Bias mitigation: Detecting and reducing biases through statistical fairness metrics, debiased word embeddings, and post-processing techniques can ensure non-discrimination of protected groups in clinical decision-making.
Interdisciplinary collaboration: Close collaboration between NLP researchers, clinicians, and healthcare administrators is crucial to ensure that NLP innovations are both technically sound and practically useful in clinical settings.
User-friendly applications: Developing intuitive and easy-to-use NLP applications can facilitate quicker adoption into clinical practice, empowering healthcare professionals to leverage these tools effectively.
By addressing these challenges and harnessing the full potential of clinical NLP, we can unlock new possibilities for improving patient outcomes, streamlining clinical workflows, and advancing medical research.
Conclusion
This systematic review has highlighted the significant potential of NLP in revolutionizing healthcare delivery, from enhancing clinical decision-making to optimizing hospital operations and improving patient care. However, it has also unveiled critical challenges that must be addressed to ensure the responsible and effective integration of NLP in clinical settings.
Key challenges include the need for diverse and representative datasets, algorithmic transparency and explainability, mitigation of biases, and the seamless integration of NLP tools into existing healthcare workflows. By addressing these challenges through interdisciplinary collaboration, user-centric design, and a focus on trustworthy AI, the healthcare sector can fully harness the transformative power of NLP to deliver better patient outcomes and improve the overall efficiency of the system.

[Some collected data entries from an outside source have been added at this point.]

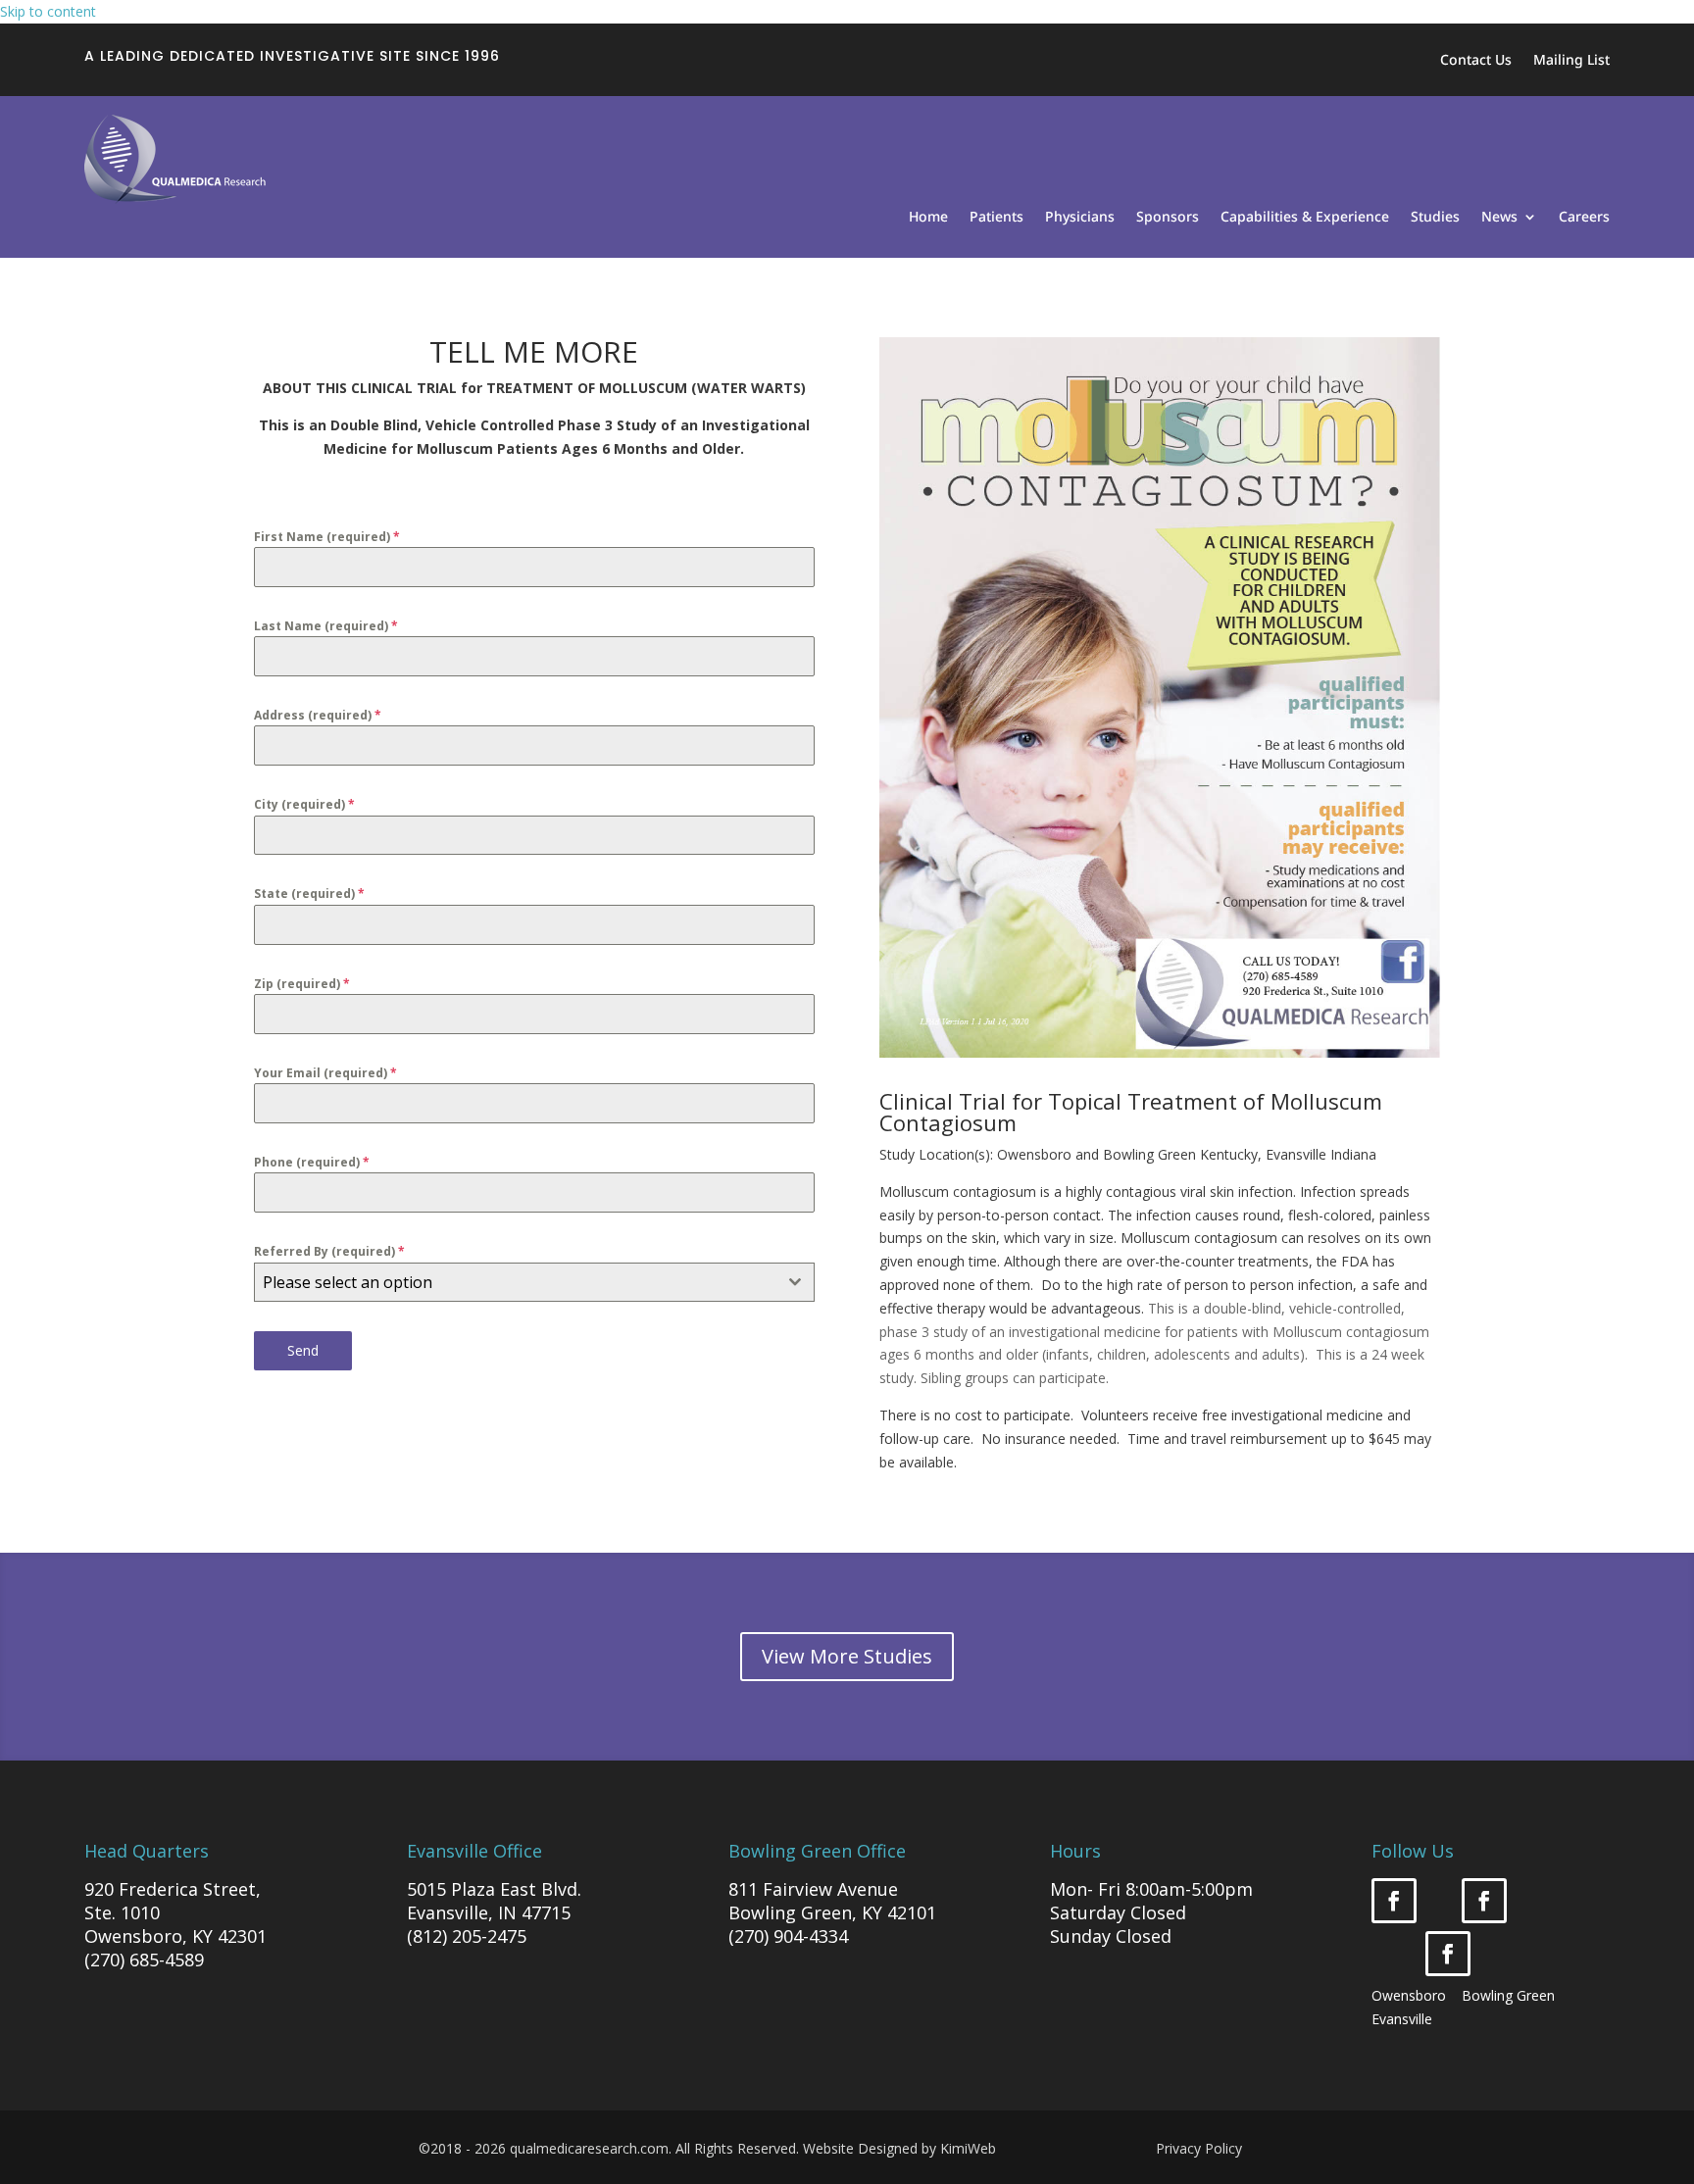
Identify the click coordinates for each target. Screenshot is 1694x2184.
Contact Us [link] (1476, 61)
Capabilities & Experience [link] (1305, 217)
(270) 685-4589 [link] (144, 1959)
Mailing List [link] (1571, 61)
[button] (1394, 1900)
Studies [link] (1435, 217)
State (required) (309, 893)
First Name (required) (327, 536)
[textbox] (515, 1282)
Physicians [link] (1080, 217)
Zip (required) (302, 983)
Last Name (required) (326, 626)
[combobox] (534, 1282)
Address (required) (317, 715)
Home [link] (928, 217)
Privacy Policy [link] (1199, 2148)
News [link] (1499, 217)
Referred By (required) (329, 1251)
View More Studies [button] (847, 1656)
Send (303, 1350)
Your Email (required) (325, 1073)
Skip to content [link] (48, 11)
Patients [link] (996, 217)
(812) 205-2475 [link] (466, 1936)
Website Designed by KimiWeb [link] (899, 2148)
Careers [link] (1584, 217)
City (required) (304, 804)
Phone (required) (312, 1162)
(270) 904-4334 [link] (788, 1936)
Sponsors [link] (1167, 217)
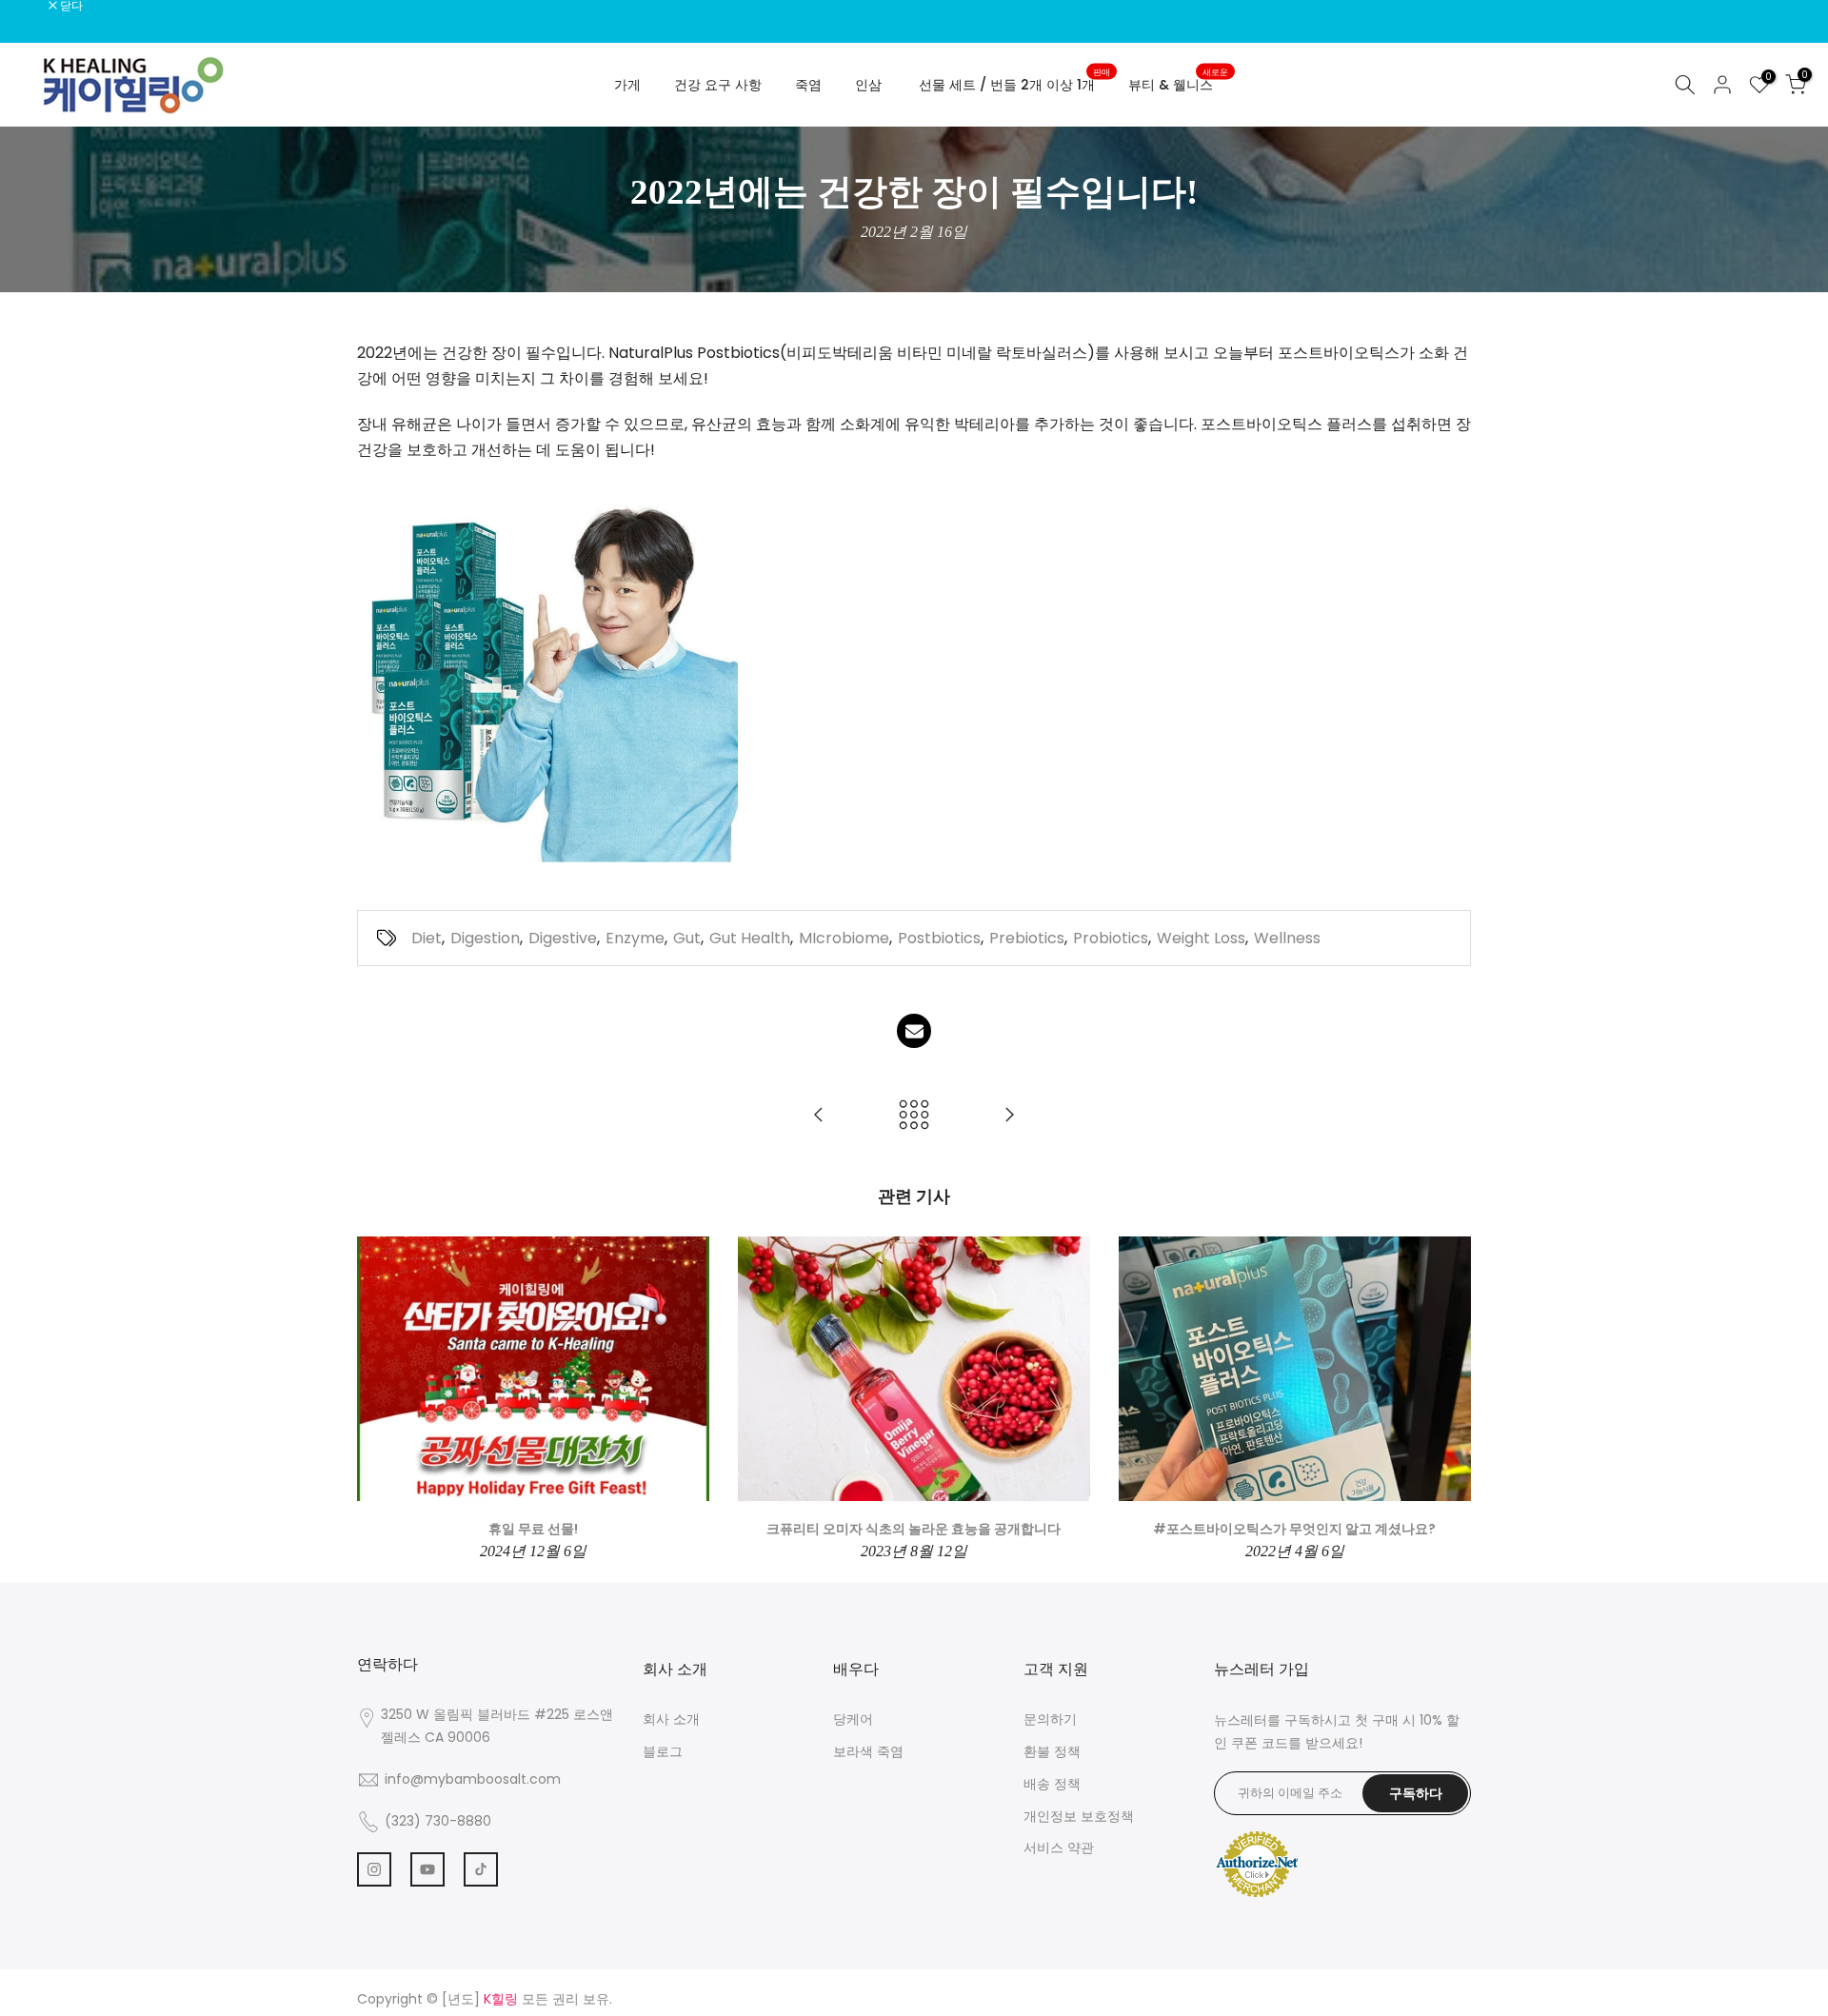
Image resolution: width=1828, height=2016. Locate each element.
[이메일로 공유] (914, 1031)
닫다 (36, 5)
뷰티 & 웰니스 (1178, 83)
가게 (627, 84)
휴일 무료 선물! (533, 1528)
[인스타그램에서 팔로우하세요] (374, 1869)
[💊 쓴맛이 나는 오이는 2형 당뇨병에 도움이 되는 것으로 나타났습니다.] (1009, 1116)
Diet (426, 938)
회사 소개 (671, 1719)
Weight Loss (1201, 938)
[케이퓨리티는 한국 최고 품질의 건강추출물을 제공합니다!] (818, 1116)
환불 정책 (1052, 1751)
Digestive (562, 938)
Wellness (1287, 938)
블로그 (663, 1751)
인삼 (868, 84)
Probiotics (1110, 938)
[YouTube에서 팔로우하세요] (427, 1869)
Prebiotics (1026, 938)
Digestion (485, 938)
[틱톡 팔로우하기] (481, 1869)
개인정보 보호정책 (1078, 1816)
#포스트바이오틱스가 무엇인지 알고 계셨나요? (1294, 1528)
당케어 (853, 1719)
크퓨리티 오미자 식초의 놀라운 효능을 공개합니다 (913, 1528)
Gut (687, 938)
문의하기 (1050, 1719)
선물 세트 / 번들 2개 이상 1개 (1014, 83)
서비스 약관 (1058, 1847)
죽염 (808, 84)
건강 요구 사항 (718, 84)
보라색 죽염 (868, 1751)
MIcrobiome (844, 938)
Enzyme (635, 938)
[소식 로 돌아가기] (914, 1116)
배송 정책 (1052, 1783)
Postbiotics (939, 938)
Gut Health (749, 938)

As AI and NLP technologies continue to evolve, the future holds immense promise for personalized medicine, advanced drug discovery, and enhanced global health monitoring. By proactively addressing the ethical and practical concerns, the healthcare industry can position itself at the forefront of this technological revolution, ultimately empowering clinicians, patients, and researchers to collaborate in driving meaningful and impactful change.